*Quoted text*
-- Begin --

| Littman v Magee |
| 2007 NY Slip Op 50205(U) [14 Misc 3d 1228(A)] |
| Decided on February 7, 2007 |
| Supreme Court, New York County |
| Fried, J. |
| Published by New York State Law Reporting Bureau pursuant to Judiciary Law § 431. |
| This opinion is uncorrected and will not be published in the printed Official Reports. |
Steven Littman, Plaintiff,
against John W. Magee, Daniel J. McNulty, Ellen Burke, DTZ Rockwood, LLC (formerly known as Rockwood Realty Associates, LLC), Rockwood Realty Associates, Inc., Herrick, Feinstein LLP, and IRWIN KISHNER, Defendants. |
Motion sequence numbers 002 and 003 are consolidated for disposition.
The defendants John W. Magee, Daniel McNulty, Ellen Burke, DTZ Rockwood LLC, and [*2]Rockwood Realty Associates, Inc. (collectively, the Rockwood defendants), move, and the defendants Herrick Feinstein, LLP and Irwin Kishner (collectively, Herrick) also move, pursuant to CPLR 3211 (a) (1), (5) and (7), for an order dismissing the complaint.
The plaintiff Steven Littman (Littman) was the owner of an 18.7085% membership interest in the defendant Rockwood Realty Associates LLC (Rockwood LLC). Rockwood LLC was a real estate investment firm. Littman was a passive investor in Rockwood LLC. The individual defendants John W. Magee (McGee), Daniel J. McNulty (McNulty) and Ellen Burke (Burke) were also investors in Rockwwod LLC. The defendant Rockwood Realty Associates, Inc. (Rockwood Inc.) was the managing member of Rockwood LLC.
In 2003, the plaintiff Littman, in order not to continue to incur income tax on Rockwood LLC's "phantom profits," began to negotiate a sale of his interest. Littman considers that the profits were "phantom" profits because Rockwood LLC would not pay his taxes. Littman engaged legal counsel and an accountant. He also requested financial information in order to evaluate his interest in Rockwood LLC. On April 15, 2005, Littman sold his interest back to the existing members of Rockwood LLC, for the sum of $2.125 million. Littman concedes that through his attorney and his accountant he requested, but was refused access to, Rockwood LLC's projected value. Littman also concedes that he did receive a balance sheet and income statement of Rockwwod LLC for nine months ending September 2004, and the tax returns and actual full-year results of Rockwood LLC for 2002 and 2003, including the expectations for Rockwood LLC's prospects (the EBTIDA targets) for 2002 and 2003, and the revenue figures.

-- End --

*Source excerpt*

-- Begin --

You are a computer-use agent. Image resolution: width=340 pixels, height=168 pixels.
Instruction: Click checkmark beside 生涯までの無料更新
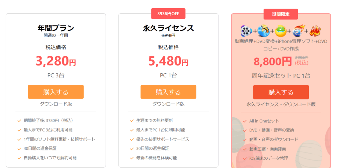pyautogui.click(x=131, y=121)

-- End --

*Written request*
Pick up the court opinion in Littman v Magee after its last sentence and keep writing it. The listing has no connection to the court opinion.

*Solved exercise*
The defendant, Herrick, acted in the transaction as legal counsel to the Rockwood defendants. Although the plaintiff Littman alleges, in very carefully chosen language, that Herrick acted as his counsel before, during and after the transaction, Littman does not, and could not, allege that Herrick acted as his counsel in the sale of his interest in Rockwood LLC.As part of the transaction, all of the parties, including the plaintiff Littman, executed a release, which provides in relevant part:
Each party hereto expressly waives any and all rights under any applicable statute, doctrine or principle of law restricting the right of any person to release claims which such person does not know or suspect to exist at the time of executing a release, which claims, if known, may have materially affected such person's decision to give such a release. In connection with such waiver and relinquishment, each party hereto acknowledges that it is aware that it may hereafter discover claims presently unknown or unsuspected, or facts in addition to or different from those which they now know or believe to be true, with respect to the matters released herein. Nevertheless, it is the intention of each party hereto to fully, finally and forever settle and release all such matters, and all claims relative thereto which now exist, may exist or theretofore have existed between and among the parties hereto, described above, as specifically provided herein.
Fourteen months later, in May 2006, apparently unconcerned with paying its taxes on profits, a non-party DTZ Holdings PLC purchased, for the sum of $45 million, a 50% interest in Rockwood LLC, which then changed its name to the defendant DTZ Rockwood, LLC (DTZ Rockwood).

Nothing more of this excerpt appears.